# Article:
☆ ☆ ☆ ☆ ☆ ☆ ☆

I can see that you're very curious right now by looking into your eyes. Your pupils are very big when you're curious, and they get even bigger when you get
an interesting answer.
GIRL: Wow, it looks like it's all gold.
Is the brain like a camera?
UTA: Oh no, the brain is interpreting messages all the time, so it's not at all like a camera. We receive things through our eyes and other senses but what
matters is what we think a thing really is. And this is perception.
Okay, let's go and have a look at something else.
Look here, that's Oliver Cromwell.
GIRL: Do we learn things by copying?
UTA: Yes, we learn most from those people or things that we trust. Because these objects are in the museum we look up to them, we've learnt to trust them.
They can ignite our interest. Our brain runs a cycle between exploring new things and using what it already knows. This is good for your brain, this kind of
exploration and learning. It's like excersise.
GIRL: Look at all those books!
UTA: Yes, in this museum there are not only these wonderful objects, there are also books about the objects. And it's a little bit like the brain where we
have lots of memories stored, but also memories about memories.

☆ ☆ ☆ ☆ ☆ ☆ ☆

# Dataset excerpt:
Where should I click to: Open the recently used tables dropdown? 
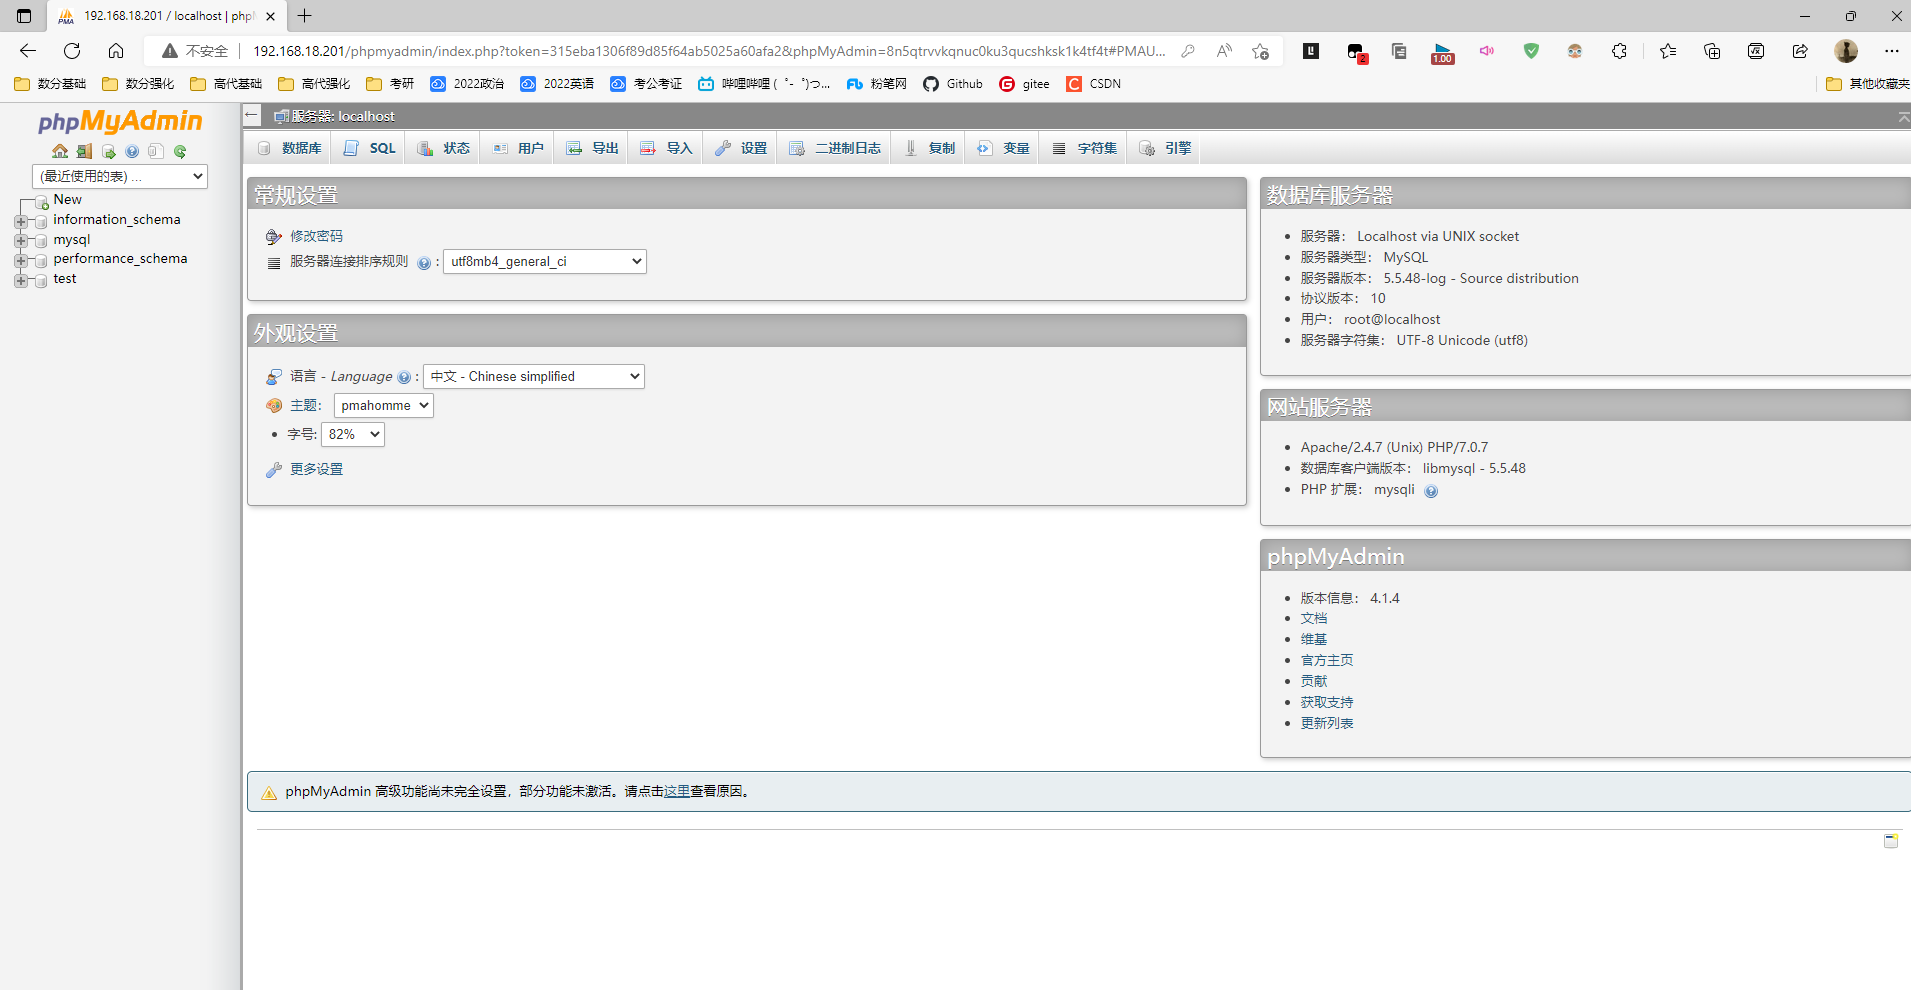[120, 176]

☆ ☆ ☆ ☆ ☆ ☆ ☆

# Things to do:
a) Answer each question using the museum conversation.
(i) What happens to your pupils when you get an interesting answer?
(ii) Whose likeness does Uta point out to the girl?
(iii) According to Uta, the brain runs a cycle between what two things?
b) List every sentence the girl speaks in the museum conversation.
c) Echo the part of the museum conversation starting at "UTA: Yes, we" and ending at "It's like excersise.".

# Solved tasks:
a)
(i) They get even bigger.
(ii) Oliver Cromwell's.
(iii) Exploring new things and using what it already knows.

b)
- Wow, it looks like it's all gold.
- Is the brain like a camera?
- Do we learn things by copying?
- Look at all those books!

c)
UTA: Yes, we learn most from those people or things that we trust. Because these objects are in the museum we look up to them, we've learnt to trust them.
They can ignite our interest. Our brain runs a cycle between exploring new things and using what it already knows. This is good for your brain, this kind of
exploration and learning. It's like excersise.